SPÖ OÖ fordert: Volle Transparenz für Patienten bei OP-Wartezeiten!

SPÖ-Klubvorsitzender Makor: „Mehr Service für die Bürger bei geringem Aufwand!“

Die Forderungen des Landesrechnungshofs in seinem heutigen Bericht zum Wartelistenregime in Oberösterreich sind für SPÖ-Klubvorsitzenden Christian Makor mehr als berechtigt. Denn derzeit werden zwar die durchschnittlichen Wartezeiten für Operationen erhoben, aber je nach Krankenanstalt völlig unterschiedlich veröffentlicht. „Damit die Patienten einen Mehrwert haben, müssen die Daten – wie in Niederösterreich – zentral vom Land veröffentlicht werden. Dann weiß man als Patient auch, was Sache ist“, so Makor. Für Land und Spitäler hätte das den Vorteil, dass Patienten von vornherein über die kürzesten Wartezeiten Bescheid wüssten und weniger „leere Kilometer“ entstünden.

Wartezeit ist  für Patienten ein entscheidendes Kriterium 
Vom Landesrechnungshof selbst wird in seiner Prüfung kritisiert, dass für die Krankenanstalten großer Aufwand entsteht, weil Termine kurzfristig abgesagt werden oder überhaupt unbesucht bleiben.
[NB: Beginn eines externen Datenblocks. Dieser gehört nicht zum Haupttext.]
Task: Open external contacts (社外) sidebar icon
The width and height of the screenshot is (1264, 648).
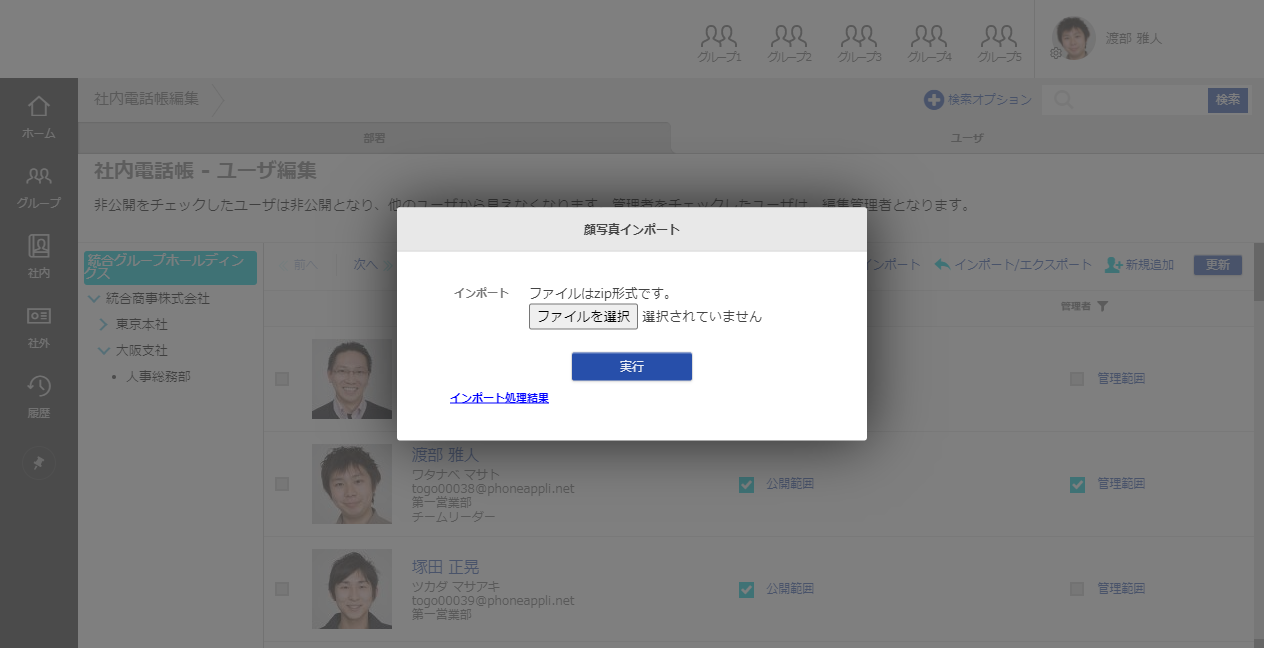Action: [39, 326]
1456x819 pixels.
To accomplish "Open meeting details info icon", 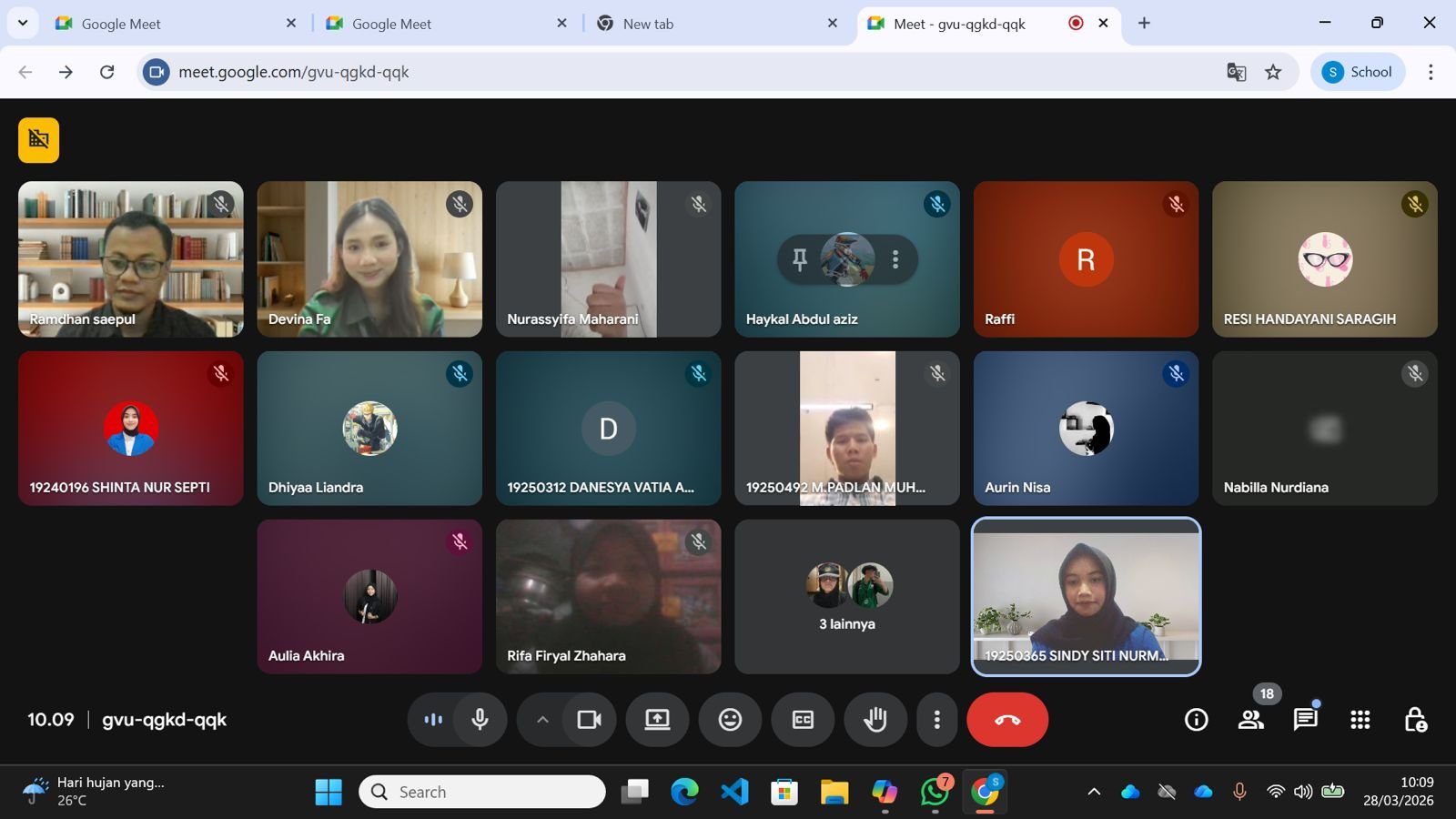I will pyautogui.click(x=1196, y=720).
Umgekehrt erkennt der Landesrechnungshof auch, dass sich Patienten von geplanten OP-Terminen abmelden, weil sie in einem anderen Krankenhaus einen früheren OP-Termin erhalten haben. Die Wartezeit ist daher für Patienten ein entscheidendes Kriterium bei der Auswahl des Krankenhauses. „Durch eine zentrale vergleichbare Darstellung der Wartezeiten wüssten Patienten von vornherein, wo die kürzesten Wartezeiten sind. Dieses Modell, das im Bundesland Niederösterreich schon Realität ist, soll auch in Oberösterreich umgesetzt werden“, fordert Makor.

Wartezeiten für Sonderklasse-Patienten tatsächlich kürzer
Ein auffallendes Ergebnis der Landesrechnungshof-Prüfung war auch, dass die Wartezeiten für Sonderklasse-Patienten tatsächlich kürzer sind. So betrug die durchschnittliche Wartezeit bei orthopädischen Eingriffen in drei verschiedenen oberösterreichischen Fondskrankenanstalten für Sonderklasse-Patienten zwischen 48 und 83 Tagen, die allgemeine Klasse musste im Schnitt zwischen 70 und 122 Tagen warten. Auch bei den Augen-OPs waren die durchschnittlichen Wartezeiten für Sonderklasse-Patienten geringer. Grund dafür ist laut Landesrechnungshof, dass im Verhältnis zum Anteil der Sonderklasse-Patienten überproportional viele Sonderklasse-Betten in den Einrichtungen geführt werden. Sonderklasseversicherte haben also den Vorteil, dass für sie leichter und schneller freie Betten verfügbar sind.